» **WRITTEN PROBLEM**
Copy every line of the records below character for character, leaving out the pictures.

TASK INPUTS start

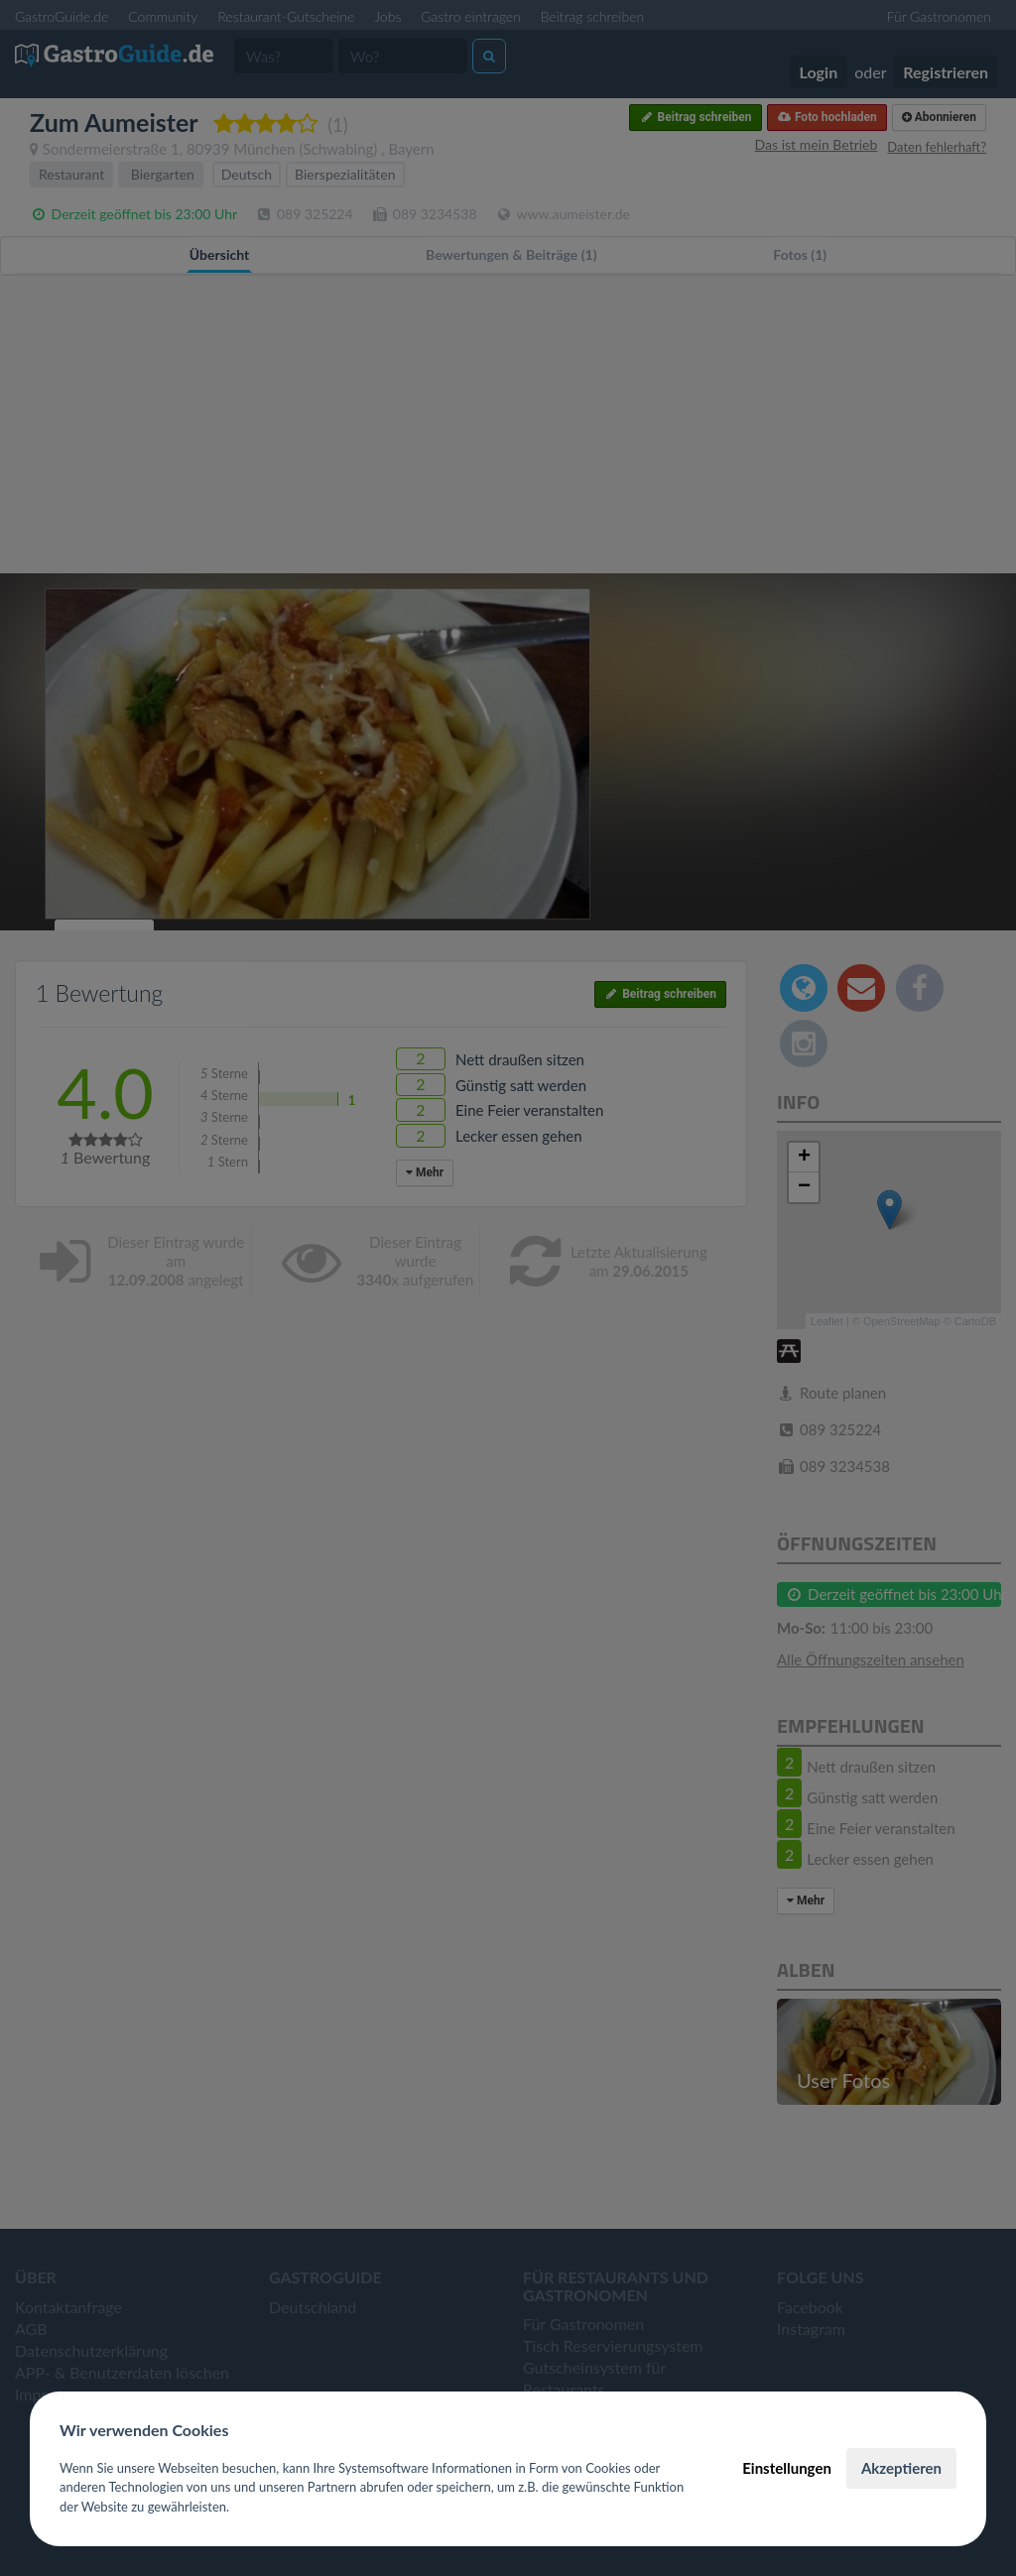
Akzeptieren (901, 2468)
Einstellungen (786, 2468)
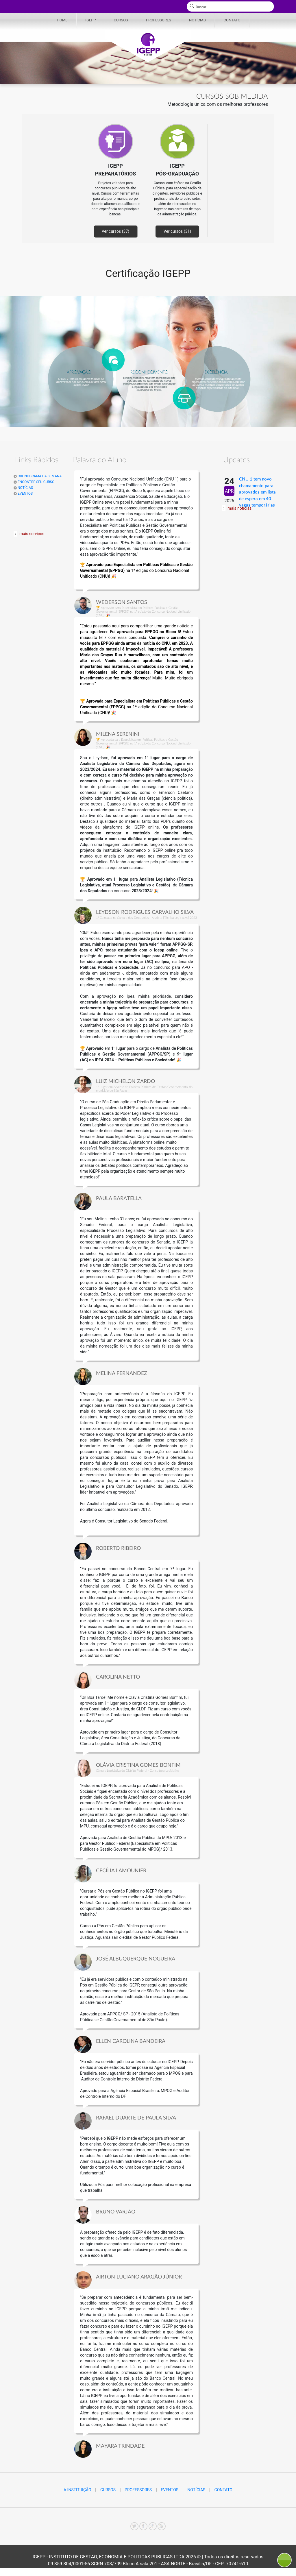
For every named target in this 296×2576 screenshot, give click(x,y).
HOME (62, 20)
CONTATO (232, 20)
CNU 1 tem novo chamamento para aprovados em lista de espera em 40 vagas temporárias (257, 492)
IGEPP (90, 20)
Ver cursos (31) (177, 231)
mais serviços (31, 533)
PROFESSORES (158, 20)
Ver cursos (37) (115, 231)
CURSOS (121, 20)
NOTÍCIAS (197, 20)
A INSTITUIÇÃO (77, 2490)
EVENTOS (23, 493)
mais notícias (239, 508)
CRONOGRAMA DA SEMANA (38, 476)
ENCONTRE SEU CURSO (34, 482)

TASK INPUTS end

» **RESULT**
Akzeptieren (901, 2468)
Einstellungen (786, 2468)
For every named target in this 296×2576 screenshot, give click(x,y).
HOME (62, 20)
CONTATO (232, 20)
CNU 1 tem novo chamamento para aprovados em lista de espera em 40 vagas temporárias (257, 492)
IGEPP (90, 20)
Ver cursos (31) (177, 231)
mais serviços (31, 533)
PROFESSORES (158, 20)
Ver cursos (37) (115, 231)
CURSOS (121, 20)
NOTÍCIAS (197, 20)
A INSTITUIÇÃO (77, 2490)
EVENTOS (23, 493)
mais notícias (239, 508)
CRONOGRAMA DA SEMANA (38, 476)
ENCONTRE SEU CURSO (34, 482)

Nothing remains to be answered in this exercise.